MOOCs epitomize current developments in the higher education world – internationalization, a regrouping of small elite universities and a desire to reach a new public – said Pablo Achard, deputy rector at Geneva University.
The Geneva institute is also preparing a course with either Coursera or edX and is likely to make a formal announcement within the next month.
“There is definitely a huge wave of interest around MOOCs, especially in the US, but it’s too early to know whether they represent a passing fad or a more profound change for higher education,” Achard added.
Elsewhere, Bern University said it was considering MOOCs as a way of improving teaching but they were not a priority. Zurich, Basel and Lausanne universities have not expressed an interest.
Lausanne is pursuing other channels. Since 2009 it has been a partner of iTunes U, the Apple online platform, which boasts thousands of courses offered by hundreds of colleges, universities and high schools, such as Yale, MIT and Berkeley.
Not that innovative
But not everyone is as enthusiastic as Aebischer. For some MOOCs are little more than a marketing opportunity.
Konrad Osterwalder, head of teaching development and technology at ETHZ, said there was nothing particularly innovative about current MOOCs, adding that ten-year-old well-made e-learning products were generally better quality.
“Moocs is just a format that needs to be filled and you can do that well or badly. With much of what I’ve seen it’s easier to be critical than find pearls,” he commented.
But he felt the community aspect – especially peer-to-peer learning – and large amounts of new data from greater numbers of participants were particularly interesting developments.
For many universities the motivation to explore MOOCs stems from economic factors and pressure to improve productivity.
Aberer says MOOCs should offer insights onto new teaching methods and access to thousands of participants will open up new avenues for research and data analysis.
But EPFL has wider ambitions.
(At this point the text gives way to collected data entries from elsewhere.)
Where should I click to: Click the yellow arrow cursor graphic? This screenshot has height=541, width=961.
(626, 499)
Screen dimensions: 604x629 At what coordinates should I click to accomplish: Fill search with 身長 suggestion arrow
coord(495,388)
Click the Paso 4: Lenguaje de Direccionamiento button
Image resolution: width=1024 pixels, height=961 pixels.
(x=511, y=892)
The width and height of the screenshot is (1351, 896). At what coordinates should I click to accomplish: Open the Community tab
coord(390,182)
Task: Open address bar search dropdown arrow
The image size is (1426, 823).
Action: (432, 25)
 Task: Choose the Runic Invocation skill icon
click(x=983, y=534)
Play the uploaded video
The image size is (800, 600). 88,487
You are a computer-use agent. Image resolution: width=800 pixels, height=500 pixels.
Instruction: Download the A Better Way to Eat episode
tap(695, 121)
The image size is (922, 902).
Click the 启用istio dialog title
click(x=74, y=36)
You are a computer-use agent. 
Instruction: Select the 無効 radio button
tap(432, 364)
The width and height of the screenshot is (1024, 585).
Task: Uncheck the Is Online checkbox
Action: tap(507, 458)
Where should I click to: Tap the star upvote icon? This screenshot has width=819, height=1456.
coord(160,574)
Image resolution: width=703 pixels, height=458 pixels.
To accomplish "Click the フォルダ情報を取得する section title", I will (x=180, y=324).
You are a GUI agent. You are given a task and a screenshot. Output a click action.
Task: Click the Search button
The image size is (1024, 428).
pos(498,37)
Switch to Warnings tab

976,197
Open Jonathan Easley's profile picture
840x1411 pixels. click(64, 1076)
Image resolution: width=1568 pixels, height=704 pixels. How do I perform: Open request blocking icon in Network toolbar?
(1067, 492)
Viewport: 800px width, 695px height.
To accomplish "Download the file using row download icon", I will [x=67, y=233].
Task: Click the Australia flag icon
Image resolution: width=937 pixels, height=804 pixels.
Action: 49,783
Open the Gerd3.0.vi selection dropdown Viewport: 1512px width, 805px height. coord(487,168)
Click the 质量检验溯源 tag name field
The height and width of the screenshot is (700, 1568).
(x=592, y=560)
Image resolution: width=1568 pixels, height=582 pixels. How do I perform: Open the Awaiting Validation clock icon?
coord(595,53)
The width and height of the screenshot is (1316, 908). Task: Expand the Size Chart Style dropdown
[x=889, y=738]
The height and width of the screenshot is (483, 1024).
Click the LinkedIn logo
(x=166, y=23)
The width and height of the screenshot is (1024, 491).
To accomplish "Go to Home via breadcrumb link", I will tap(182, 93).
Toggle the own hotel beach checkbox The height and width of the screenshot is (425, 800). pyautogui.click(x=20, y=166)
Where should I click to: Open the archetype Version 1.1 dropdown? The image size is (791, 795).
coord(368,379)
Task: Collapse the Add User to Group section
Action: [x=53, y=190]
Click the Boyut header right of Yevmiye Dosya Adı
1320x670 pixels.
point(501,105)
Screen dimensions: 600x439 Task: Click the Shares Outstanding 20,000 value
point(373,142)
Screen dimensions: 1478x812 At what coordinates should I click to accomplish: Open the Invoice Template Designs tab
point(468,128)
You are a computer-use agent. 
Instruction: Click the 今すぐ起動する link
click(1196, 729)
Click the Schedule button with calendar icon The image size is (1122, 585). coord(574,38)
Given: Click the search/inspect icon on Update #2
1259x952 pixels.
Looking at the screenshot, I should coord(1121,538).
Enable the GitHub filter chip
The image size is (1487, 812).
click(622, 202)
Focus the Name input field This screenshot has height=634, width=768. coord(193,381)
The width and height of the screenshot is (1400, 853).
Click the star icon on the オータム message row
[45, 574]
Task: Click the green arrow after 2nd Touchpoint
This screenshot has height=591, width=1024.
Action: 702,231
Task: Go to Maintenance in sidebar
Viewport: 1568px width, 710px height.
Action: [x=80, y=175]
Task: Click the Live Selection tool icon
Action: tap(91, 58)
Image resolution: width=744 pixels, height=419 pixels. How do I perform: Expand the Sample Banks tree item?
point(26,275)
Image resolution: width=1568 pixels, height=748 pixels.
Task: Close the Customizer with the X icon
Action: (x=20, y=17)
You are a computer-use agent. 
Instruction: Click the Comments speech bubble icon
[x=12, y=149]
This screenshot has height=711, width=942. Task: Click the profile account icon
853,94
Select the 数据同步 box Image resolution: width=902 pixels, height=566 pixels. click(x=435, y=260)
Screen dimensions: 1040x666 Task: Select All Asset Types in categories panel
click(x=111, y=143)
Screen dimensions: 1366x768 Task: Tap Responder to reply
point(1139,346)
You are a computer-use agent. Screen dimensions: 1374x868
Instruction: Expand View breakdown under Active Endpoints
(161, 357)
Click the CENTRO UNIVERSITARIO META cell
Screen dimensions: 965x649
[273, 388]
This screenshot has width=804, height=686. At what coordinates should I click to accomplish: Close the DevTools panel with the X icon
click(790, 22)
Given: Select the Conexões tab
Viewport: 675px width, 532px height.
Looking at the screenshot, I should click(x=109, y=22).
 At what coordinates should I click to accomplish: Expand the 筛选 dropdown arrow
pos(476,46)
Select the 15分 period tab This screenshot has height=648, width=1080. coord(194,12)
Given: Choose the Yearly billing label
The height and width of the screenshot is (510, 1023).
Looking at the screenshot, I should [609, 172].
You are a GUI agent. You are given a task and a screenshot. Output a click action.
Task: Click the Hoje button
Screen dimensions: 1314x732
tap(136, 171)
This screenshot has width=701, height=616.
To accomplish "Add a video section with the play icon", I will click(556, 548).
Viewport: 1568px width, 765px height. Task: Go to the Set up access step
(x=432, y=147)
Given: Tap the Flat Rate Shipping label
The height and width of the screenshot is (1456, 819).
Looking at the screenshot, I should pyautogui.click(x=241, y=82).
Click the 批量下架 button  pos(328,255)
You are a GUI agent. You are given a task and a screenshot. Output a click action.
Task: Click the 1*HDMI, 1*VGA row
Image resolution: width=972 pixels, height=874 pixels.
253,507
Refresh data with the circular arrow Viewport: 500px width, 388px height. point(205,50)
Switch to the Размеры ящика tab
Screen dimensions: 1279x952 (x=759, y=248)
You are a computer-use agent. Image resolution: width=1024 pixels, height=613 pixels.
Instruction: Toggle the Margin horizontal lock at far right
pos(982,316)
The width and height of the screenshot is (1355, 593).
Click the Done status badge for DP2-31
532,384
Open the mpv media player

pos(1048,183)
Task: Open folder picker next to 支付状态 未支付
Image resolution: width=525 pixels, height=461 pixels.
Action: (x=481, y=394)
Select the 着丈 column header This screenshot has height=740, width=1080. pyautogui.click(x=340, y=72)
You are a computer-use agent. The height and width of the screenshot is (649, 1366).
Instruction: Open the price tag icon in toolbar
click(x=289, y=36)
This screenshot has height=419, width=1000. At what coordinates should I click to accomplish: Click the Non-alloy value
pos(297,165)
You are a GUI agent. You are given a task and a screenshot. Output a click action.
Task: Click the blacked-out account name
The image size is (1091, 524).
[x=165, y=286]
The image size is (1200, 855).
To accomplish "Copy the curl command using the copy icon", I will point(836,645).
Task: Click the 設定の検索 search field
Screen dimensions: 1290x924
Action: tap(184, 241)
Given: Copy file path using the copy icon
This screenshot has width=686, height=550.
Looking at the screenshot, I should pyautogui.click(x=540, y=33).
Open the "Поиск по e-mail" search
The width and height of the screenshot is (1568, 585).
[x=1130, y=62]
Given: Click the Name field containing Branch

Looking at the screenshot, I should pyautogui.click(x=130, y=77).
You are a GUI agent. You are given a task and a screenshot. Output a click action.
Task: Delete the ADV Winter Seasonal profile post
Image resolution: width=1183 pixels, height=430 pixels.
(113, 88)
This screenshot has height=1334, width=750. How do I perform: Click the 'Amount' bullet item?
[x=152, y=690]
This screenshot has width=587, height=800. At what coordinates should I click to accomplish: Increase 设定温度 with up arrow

Aebischer is taking a six-month sabbatical this year to focus on MOOCs and will be travelling to Boston, San Francisco and to Africa to assess potential.
He believes the new form of online lectures offer a unique opportunity for the development of higher education on the continent.
In an interview with Le Temps newspaper, he said the French-speaking university had a certain responsibility towards the 220 million people who speak French around the world, expected to rise to 750 million in 2050, most of whom live in Africa.